The episode itself is actually quite well written, with producer Gene Coon (who had joined the show early in the first season) developing the idea and bringing the script to the finish line before it was noticed that Frederic Brown's 1944 short story, also called "Arena", covers similar ground, necessitating credit. It's basically a three part adventure, spanning two planets, with two sets of aliens, and an Enterprise chase scene to boot. This is quite a lot of stuff for a first season episode, but the genius of the script (from a budget standpoint) is how its story requires only one Gorn and one Metron to be seen. (The not so genius part: requiring Shatner and Nimoy to run through a field of exploding shells, giving them both tinnitus for
The script, which gives the first mention of the Federation, is also innovative for letting Kirk make a mistake in judgement before ultimately redeeming himself. The bold decision actually pays off in two ways. In the short term, it adds drama to the episode, because when we suddenly realize Kirk has his facts mixed up, it turns the episode upside down and forces us to reevaluate all that we've seen. In the longterm, it humanizes the captain, allowing us to draw even closer to him and enjoy the ending all the more. (Certainly we sympathize with him more than the Gorn, which uses the Federation's folly as a license to ambush).
But let's be realistic; this episode isn't famous for its plotting or story developments. It's famous for the big fight between the Kirk and the lizard (played by three stuntmen and voiced by Ted Cassidy). Created by Wah Chang, the meticulously crafted rubber suit presented a stunning sight for viewers in the 1960s, especially with the creature presented in a realistic location as opposed to a soundstage. The Vesquez Rocks, named after Tiburcio Vsquez, a bandit from the 19th century who used the area to elude capture, is a site that appears in quite a few television shows and movies, including several Star Trek episodes; but it's "Arena" that it's best known for. With all the Star Trek sets long since gone, and the rocks here serving such a visible and important part of such a memorable episode, it's become the go to place for fans wanting to see some of the original Star Trek in person. As Kirk and the monster battle amongst the environment, it's easy to feel the heat and taste the dust. Like "The Menagerie", there's even a television viewing on the Enterprise, with Spock and company using the main viewscreen like a giant flatscreen TV to watch the action. (This is another example of what a good invention the viewscreen is for the series. Eschewing a window, Roddenberry knew a viewscreen was much more multidimensional, from tactical displays to video chats with Starfleet and other ships. Here, allowing Spock to watch the captain and comment on his progess serves this episode well).

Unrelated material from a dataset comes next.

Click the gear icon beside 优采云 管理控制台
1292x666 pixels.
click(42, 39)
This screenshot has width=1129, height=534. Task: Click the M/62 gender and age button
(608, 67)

In the end, "Arena", like ""Charlie X", "The Corbomite Maneuver", "The Menagerie", "Shore Leave, and "Squire of Gothos", includes a powerful being to help put a period on the story, but this time it's more satisfying because Kirk must defeat his adversary to get off the hook. (And somewhere out there, a young MacGyver watches on and decides to use the climax as a template for his life). Unfortunately, the Gorn's rubber suit doesn't hold up so well now and is more funny than scary; but then maybe that's become part of the charm of the episode. Regardless, the iconic fight transcends the limitations of 60s technology in the minds of many Star Trek fans.

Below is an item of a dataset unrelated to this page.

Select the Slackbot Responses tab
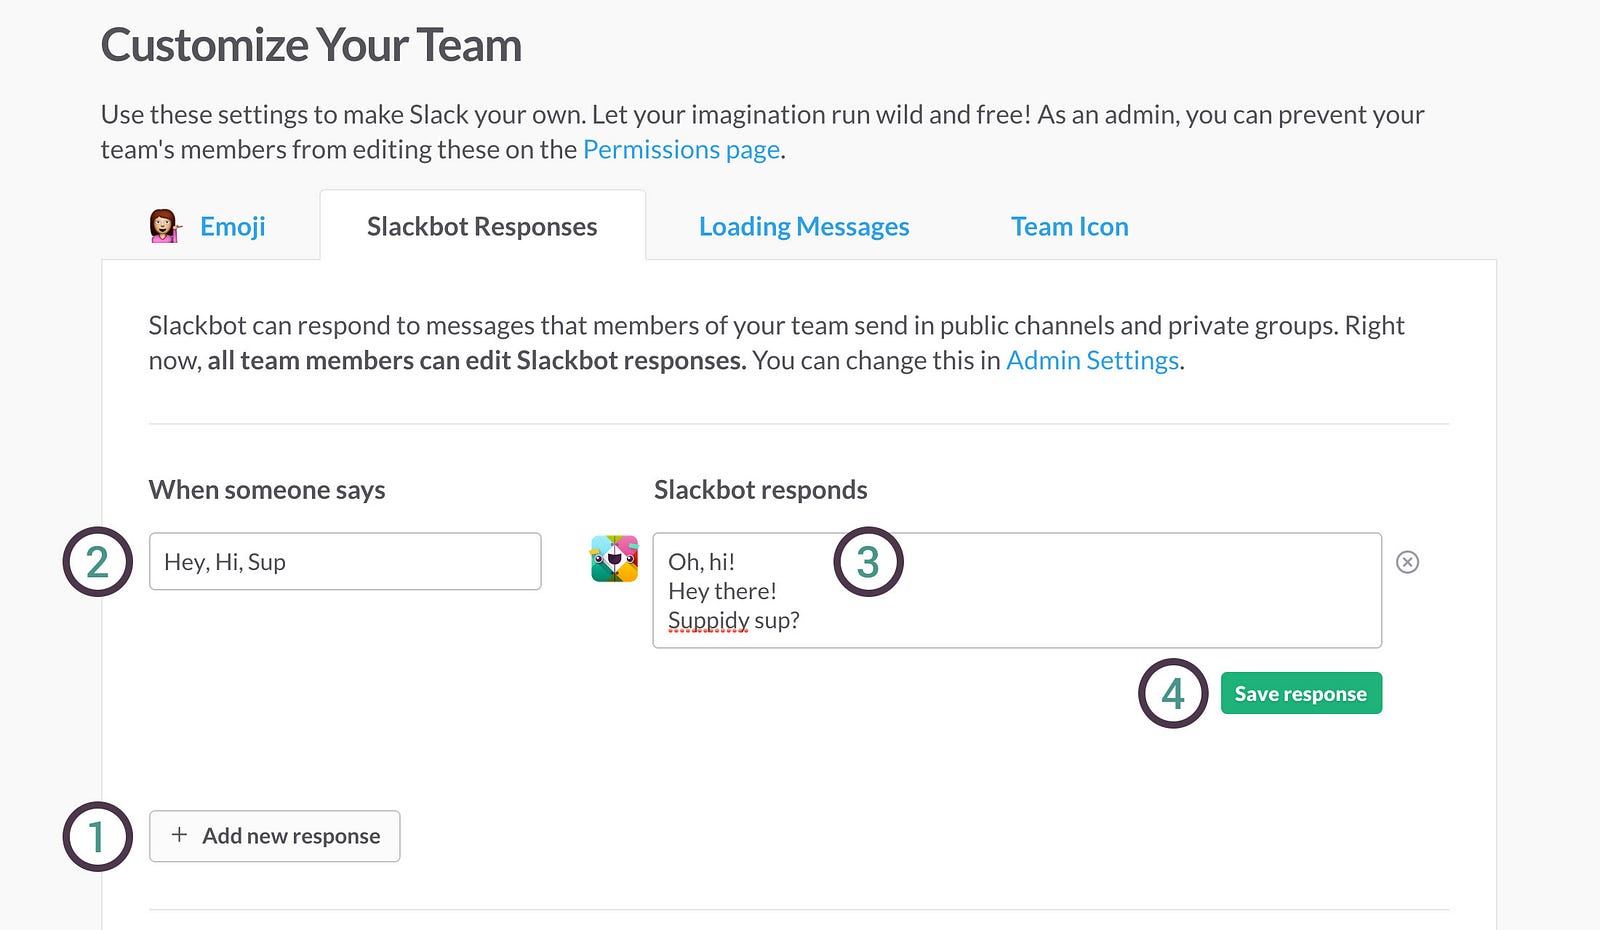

Members of the Gorn race are seen again in the animated series episode "The Time Trap" and, more prominantly, in the Enterprise episode "In a Mirror Darkly Part II".

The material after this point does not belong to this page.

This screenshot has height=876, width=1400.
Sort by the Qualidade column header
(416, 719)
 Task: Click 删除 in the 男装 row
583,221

Remastered: This is mostly a basic redo, but with some extra touches. There are new shots of both the Enterprise and the first planet, Cestus III (originally an orange blob, since they just took the "Earth" from Miri and painted it). A shot of the planet's surface (which originally used some foil in the foreground to hide some houses in the background) is extended and touched up. The ship's phasers, used for the first time, are changed to be consistent with the look established in future episodes (blue and emminating from lower sensor dome instead of red and coming from farther forward). The photon torpedoes are also upgraded and changed from white to red. Unlike in the original version, the Gorn ship can be briefly seen on the viewscreen, through it's quite small and not a lot of detail can be made out. The Gorn captain himself is mostly just as the original has him (because changing him to a CGI creature would break the bank) but they do add a few CGI blinks to his eyes to make him seem more real. Unfortunately, the ship's viewscreen showing Kirk's fight with the Gorn is left alone and not cleaned up. With the footage of Kirk on the planet being matte in, there are some dancing matte lines around it that while not apparent on the old analogue TVs of the 60s, can be seen with today's high definition presentation. But most fans are watching what's on the viewscreen, not what's around it, so I suppose it's an extraneous thing.